La Unión Tranviarios Automotor (UTA) ha manifestado la posibilidad de implementar medidas de fuerza en el transporte público, especialmente en el Área Metropolitana de Buenos Aires (AMBA), si no se logra la recomposición salarial que reclaman desde hace meses.
El sindicato responsabiliza tanto a los empresarios como al Gobierno Nacional por la falta de avances en las negociaciones paritarias y denuncia que los trabajadores continúan sufriendo una pérdida de poder adquisitivo en un contexto de alta inflación.
Las cámaras empresariales del sector, por su parte, se defienden argumentando que no están en condiciones de ofrecer incrementos salariales debido a la falta de subsidios que anteriormente recibían del Estado.
Roberto Fernández, presidente del gremio, destacó que “los días pasan y la paz social peligra”, indicando, de manera implícita, que si la situación no se resuelve favorablemente, las medidas de fuerza podrían incluir reducción de horarios en el servicio.
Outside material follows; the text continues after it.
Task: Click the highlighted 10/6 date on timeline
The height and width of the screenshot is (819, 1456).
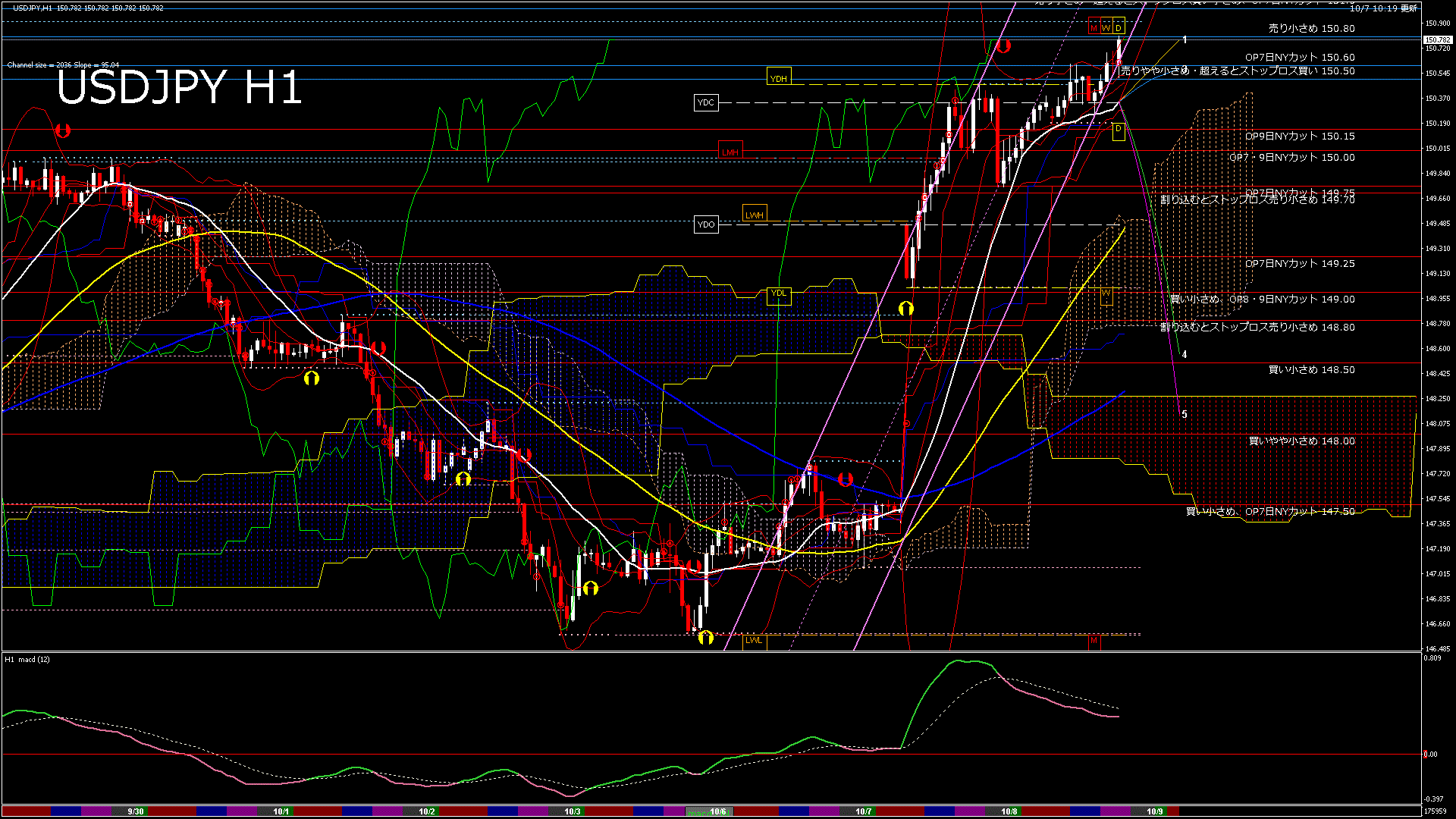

Aunque no se han definido fechas de paro hasta el momento, la UTA mantiene la posibilidad de cesar actividades si no reciben en el corto plazo una oferta económica que sea satisfactoria.
El gremio exige un incremento salarial que se ajuste a la inflación acumulada durante el segundo trimestre del año para poder cerrar la paritaria del sector. Ante la falta de propuestas por parte de las cámaras empresariales, el reclamo por una urgente recomposición se sostiene.
Asimismo, los choferes argumentan que el atraso en los salarios en relación con el incremento de precios afecta seriamente su poder adquisitivo, lo que mantiene la tensión en las negociaciones y el riesgo de medidas de fuerza en las líneas de colectivos.